Il fit appel aux fameux chefs Andranik, Keri, Dro, Hamazasp, etc..., militants éprouvés dans les luttes menées en Arménie, depuis un quart de siècle, contre la tyrannie hamidienne. Parmi eux le plus célèbre et le plus populaire était Andranik.
Toute la population arménienne du Caucase s'empressa d'apporter son concours (en hommes et en argent) à ce mouvement d'affranchissement national.
Le gouvernement russe limita le nombre des volontaires arméniens à environ sept mille. (Je ne parle pas des cent cinquante mille soldats de race arménienne qui se trouvaient dans l'armée russe).

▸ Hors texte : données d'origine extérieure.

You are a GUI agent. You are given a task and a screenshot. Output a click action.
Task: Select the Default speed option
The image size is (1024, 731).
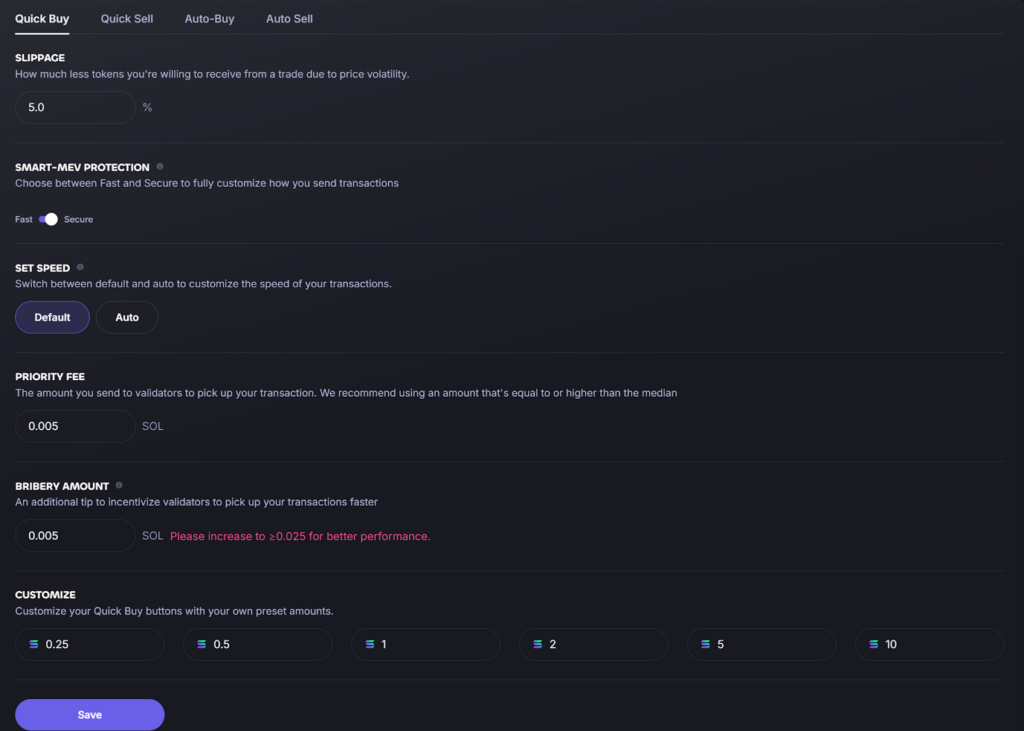[x=52, y=317]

Le premier corps de volontaires, sous le commandement d'Andranik, fut envoyé sur le front persan, le deuxième, commandé par Dro, fut dirigé sur Bayazet ; le troisième, avec Hamazasp, alla vers Kaguizman et le quatrième, avec Keri, partit pour Olty.
Les journaux (caucasiens et russes) ont relaté les exploits de ces volontaires arméniens qui, par leur bravoure et leur connaissance des localités et de l'ennemi, ont été, au début de la campagne turque, de precieux auxilères pour l'arméne russe. Bientôt, les noms d'Andranik et de Kéri, légendaires parmi les Arméniens, furent également célèbres pour les Russes.

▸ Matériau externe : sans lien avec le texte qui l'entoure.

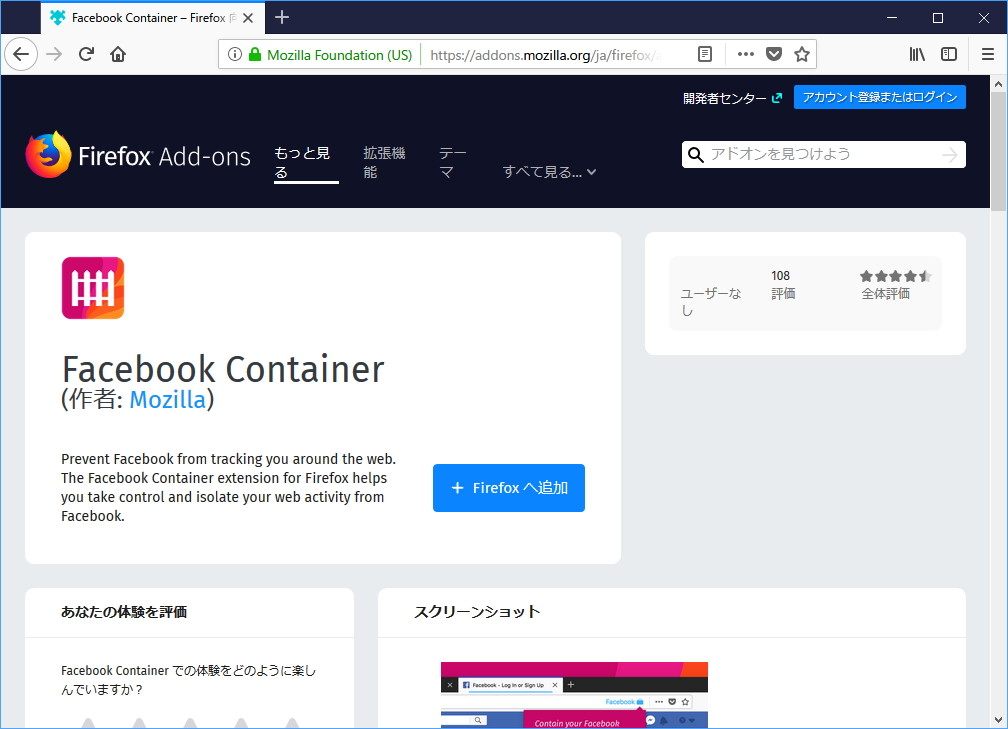The width and height of the screenshot is (1008, 729).
Task: Open the page actions ellipsis menu
Action: tap(744, 54)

Le corp de Kéri combattit, dans des conditions particulièrement difficiles, du côté de Sarikamech, où il a contribué à la victoire russe, aux heures tragiques de décembre 1914, quand les turcs, avec de grandes forces, passaient la frontière du Caucase et menaçaient Tiflis et toute l'Arménie russe. Dans cette tentative audacieuse qui se termina par la débâcle de l'armée turque, Kéri et ses volontaires jouèrent un rôle très important.
En avril 1915, les trois corps de Kéri, d'Hamazasp et Dro, réunis sous le commandement de Vardan, un autre chef arménien de haute valeur, marchèrent sur Van, où, on l'a vu, la population arménienne, sous la menace de l'extermination, s'était retranchée dans ses quartiers, et soutenait un siège héroïque.
Quand les volontaires arméniens, au nombre de trois mille, arrivèrent sous les murs de Van, les turcs prirent la fuite. Et, dans Van, délivré le 6 mai 1915, l'armée russe, précédée par le corp arménien, fit une entrée triomphale.
Kéri, Dro et Hamazasp se séparèrent alors, et, chacun, avec son corps de volontaires, continua à livrer de rudes combats aux kurdes. Ils affranchirent ainsi presque tout le villayet de Van.
Puis Dro se dirigea dans la direction de Mouch. Il entra, le premier, avec son corps, à Khnis-Kalé, et remporta une grande victoire dans la plaine de Mouch.
Deux mois plus tard, le corps d'Andranik se distinguait dans les importants combats de Dilman, à la frontière turco-persane, contre l'armée de Halil bey.
Vers cette époque, un cinquième corps de volontaires arméniens fut créé, avec l'autorisation du gouvernement russe, et mis sous les ordes de Ichkhan, un des plus anciens militants arméniens.
Sans vouloir donner le détail de tous les combats auxquels prirent part ces corps de volontaires, je dois cependant signaler encore la lutte héroïque d'Andranik et de ses hommes, autour de Bitlis où les volontaires arméniens entrèrent les premiers ; la mort héroïque de Kéri à Revandouze, alors qu'à la tête de ses troupes, le vieux chef conduisait un assaut victorieux.
M. Sazonoff a solennellement fait, à la Douma, l'éloge des volontaires arméniens et de l'esprit de sacrifice montré par toute la population arménienne.